§ PROVIDED ENTRIES:
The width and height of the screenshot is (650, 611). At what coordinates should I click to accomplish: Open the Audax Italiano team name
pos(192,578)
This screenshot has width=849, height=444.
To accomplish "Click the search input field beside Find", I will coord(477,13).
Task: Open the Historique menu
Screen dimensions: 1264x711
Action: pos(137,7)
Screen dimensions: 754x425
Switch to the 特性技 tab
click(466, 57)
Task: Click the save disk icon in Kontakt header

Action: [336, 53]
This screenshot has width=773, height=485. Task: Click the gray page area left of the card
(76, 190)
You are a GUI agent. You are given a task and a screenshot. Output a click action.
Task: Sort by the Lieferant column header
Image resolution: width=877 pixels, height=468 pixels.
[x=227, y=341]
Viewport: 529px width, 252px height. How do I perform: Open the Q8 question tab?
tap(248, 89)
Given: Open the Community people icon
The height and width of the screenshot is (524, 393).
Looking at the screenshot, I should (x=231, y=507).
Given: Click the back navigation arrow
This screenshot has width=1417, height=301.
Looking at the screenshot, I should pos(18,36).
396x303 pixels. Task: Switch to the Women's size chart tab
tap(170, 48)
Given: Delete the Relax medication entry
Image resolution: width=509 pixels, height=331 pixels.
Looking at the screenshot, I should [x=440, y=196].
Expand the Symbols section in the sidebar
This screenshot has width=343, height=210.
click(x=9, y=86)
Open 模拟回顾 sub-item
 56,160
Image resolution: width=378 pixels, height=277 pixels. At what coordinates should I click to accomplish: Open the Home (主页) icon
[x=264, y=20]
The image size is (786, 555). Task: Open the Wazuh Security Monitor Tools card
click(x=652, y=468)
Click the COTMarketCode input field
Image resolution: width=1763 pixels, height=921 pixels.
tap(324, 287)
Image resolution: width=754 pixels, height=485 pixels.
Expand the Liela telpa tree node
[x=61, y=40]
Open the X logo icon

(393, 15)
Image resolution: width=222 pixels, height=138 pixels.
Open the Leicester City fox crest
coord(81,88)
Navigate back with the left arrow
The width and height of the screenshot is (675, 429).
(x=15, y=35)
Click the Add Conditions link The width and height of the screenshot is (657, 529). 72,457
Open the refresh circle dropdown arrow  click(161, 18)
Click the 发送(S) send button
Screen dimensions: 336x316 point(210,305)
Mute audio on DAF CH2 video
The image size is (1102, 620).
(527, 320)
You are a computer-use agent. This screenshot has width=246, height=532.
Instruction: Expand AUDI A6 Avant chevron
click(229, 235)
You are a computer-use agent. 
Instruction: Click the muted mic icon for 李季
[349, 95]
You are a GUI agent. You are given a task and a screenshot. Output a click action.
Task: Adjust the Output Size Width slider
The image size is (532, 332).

§ WHAT YOU NEED TO DO:
Filter the listing above so that only lines holding the word "field" remain, and report those lines.

§ TASK ANSWER:
To accomplish "Click the search input field beside Find", I will coord(477,13).
Click the COTMarketCode input field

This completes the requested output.